Yahtzeni Gonzalez and her mother were told to quickly drive to Mount Sinai Hospital. They had no idea what had happened to her brother, or what his condition was. At the hospital they met with a team of doctors in a small waiting room.
“It seemed like in the movies when someone gives you the bad news,” she said.
Doctors told them a bullet had pierced her brother’s torso and damaged his lungs. They were unable to save him.
“At the moment I didn’t know what to do,” she said. “I didn’t know what that meant. I didn’t know what was going on.”
She was allowed to see her brother, but she couldn’t touch him. He was part of a police investigation at the time.
“It was hard to look at my brother in the bed—knowing that he wasn’t there anymore,” she said. “What hurt the most was that nobody closed my brother’s eyes.”
Hours later, on Thanksgiving morning, Yahtzeni Gonzalez said it felt like “just another day.” Her mother and younger brother were still in shock as friends and relatives visited and gave their condolences.
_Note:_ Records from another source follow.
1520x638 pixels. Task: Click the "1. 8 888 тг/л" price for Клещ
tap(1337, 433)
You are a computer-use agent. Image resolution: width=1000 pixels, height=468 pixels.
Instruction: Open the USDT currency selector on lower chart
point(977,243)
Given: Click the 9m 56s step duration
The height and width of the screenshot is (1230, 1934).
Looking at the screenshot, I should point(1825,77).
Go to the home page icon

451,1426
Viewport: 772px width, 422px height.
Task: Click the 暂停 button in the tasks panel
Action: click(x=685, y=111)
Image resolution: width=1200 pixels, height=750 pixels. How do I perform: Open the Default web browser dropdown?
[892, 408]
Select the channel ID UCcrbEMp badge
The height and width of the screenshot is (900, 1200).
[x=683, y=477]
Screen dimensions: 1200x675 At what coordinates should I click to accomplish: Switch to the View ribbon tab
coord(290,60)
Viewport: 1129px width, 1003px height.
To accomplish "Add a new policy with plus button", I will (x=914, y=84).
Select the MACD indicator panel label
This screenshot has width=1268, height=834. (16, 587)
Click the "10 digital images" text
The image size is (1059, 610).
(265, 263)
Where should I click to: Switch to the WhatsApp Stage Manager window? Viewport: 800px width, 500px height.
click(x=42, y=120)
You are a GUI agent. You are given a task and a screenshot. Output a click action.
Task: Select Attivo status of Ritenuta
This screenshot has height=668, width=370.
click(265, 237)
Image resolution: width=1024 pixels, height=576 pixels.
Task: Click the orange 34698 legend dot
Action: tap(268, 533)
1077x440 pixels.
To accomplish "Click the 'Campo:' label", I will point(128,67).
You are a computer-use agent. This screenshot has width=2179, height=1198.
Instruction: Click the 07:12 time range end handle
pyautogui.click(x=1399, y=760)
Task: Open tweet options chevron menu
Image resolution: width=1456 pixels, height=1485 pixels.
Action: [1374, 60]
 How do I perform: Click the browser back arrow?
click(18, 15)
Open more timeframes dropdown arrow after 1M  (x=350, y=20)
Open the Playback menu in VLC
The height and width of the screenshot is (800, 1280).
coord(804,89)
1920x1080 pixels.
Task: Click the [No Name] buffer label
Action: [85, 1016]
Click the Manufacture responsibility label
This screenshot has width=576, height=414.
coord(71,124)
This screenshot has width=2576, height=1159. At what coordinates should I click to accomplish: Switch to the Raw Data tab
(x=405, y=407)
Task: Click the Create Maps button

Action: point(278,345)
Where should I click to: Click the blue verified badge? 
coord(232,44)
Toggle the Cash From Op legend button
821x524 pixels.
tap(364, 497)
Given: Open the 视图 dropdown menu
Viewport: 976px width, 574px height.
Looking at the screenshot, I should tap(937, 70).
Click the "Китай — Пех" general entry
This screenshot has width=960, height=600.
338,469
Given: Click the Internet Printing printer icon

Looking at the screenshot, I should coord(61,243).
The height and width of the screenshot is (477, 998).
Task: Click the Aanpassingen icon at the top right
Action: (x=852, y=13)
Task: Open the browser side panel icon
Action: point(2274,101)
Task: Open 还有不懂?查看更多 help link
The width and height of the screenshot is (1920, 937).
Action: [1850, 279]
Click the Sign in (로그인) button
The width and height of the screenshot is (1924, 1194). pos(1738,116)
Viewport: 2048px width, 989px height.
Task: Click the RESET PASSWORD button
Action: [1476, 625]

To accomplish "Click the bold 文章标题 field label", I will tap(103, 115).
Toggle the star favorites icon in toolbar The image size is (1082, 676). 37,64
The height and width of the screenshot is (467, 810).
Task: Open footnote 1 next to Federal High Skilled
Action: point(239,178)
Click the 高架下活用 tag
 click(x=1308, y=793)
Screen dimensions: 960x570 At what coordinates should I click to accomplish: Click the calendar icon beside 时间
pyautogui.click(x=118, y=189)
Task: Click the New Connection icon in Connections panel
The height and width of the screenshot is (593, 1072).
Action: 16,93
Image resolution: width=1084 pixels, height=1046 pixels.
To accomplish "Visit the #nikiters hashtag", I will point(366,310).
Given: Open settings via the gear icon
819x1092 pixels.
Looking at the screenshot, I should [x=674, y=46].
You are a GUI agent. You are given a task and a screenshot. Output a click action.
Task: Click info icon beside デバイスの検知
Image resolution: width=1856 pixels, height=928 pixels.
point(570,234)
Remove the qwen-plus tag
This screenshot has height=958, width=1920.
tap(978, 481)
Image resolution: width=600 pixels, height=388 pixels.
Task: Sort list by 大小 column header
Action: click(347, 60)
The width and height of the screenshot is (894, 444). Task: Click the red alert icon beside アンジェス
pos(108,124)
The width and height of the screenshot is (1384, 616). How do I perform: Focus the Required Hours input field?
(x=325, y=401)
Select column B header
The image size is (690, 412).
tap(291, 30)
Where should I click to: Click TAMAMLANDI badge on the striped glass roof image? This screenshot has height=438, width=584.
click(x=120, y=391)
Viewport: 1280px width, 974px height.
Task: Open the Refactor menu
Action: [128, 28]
“For me, there really was no way to say thanks,” Yahtzeni Gonzalez said. “There was no Thanksgiving. How do you give thanks when your brother was murdered and you don’t know anything? The only thing that I was able to give thanks for was that I did have a brother like him and he left a huge legacy behind.”
The family plans celebrate the holidays as best they can. She said her family wants closure, but little progress in the investigation of her brother’s killing has been made. She said they’ve reached out to detectives, but haven’t heard back.
The family is also struggling to pay for Moises’ tombstone, and the two vehicles he owned. They raised more than $7,000 through a GoFundMe page, but that only covered most of his funeral expenses.
“It doesn’t even feel like the holidays,” Yahtzeni Gonzalez said.
Still, she said her brother’s death has brought the family closer together this year—something he would have wanted.
“This Christmas all my aunts and uncles are coming together…we’re all going to be there,” Yahtzeni Gonzalez said. “That’s what he wanted to see.”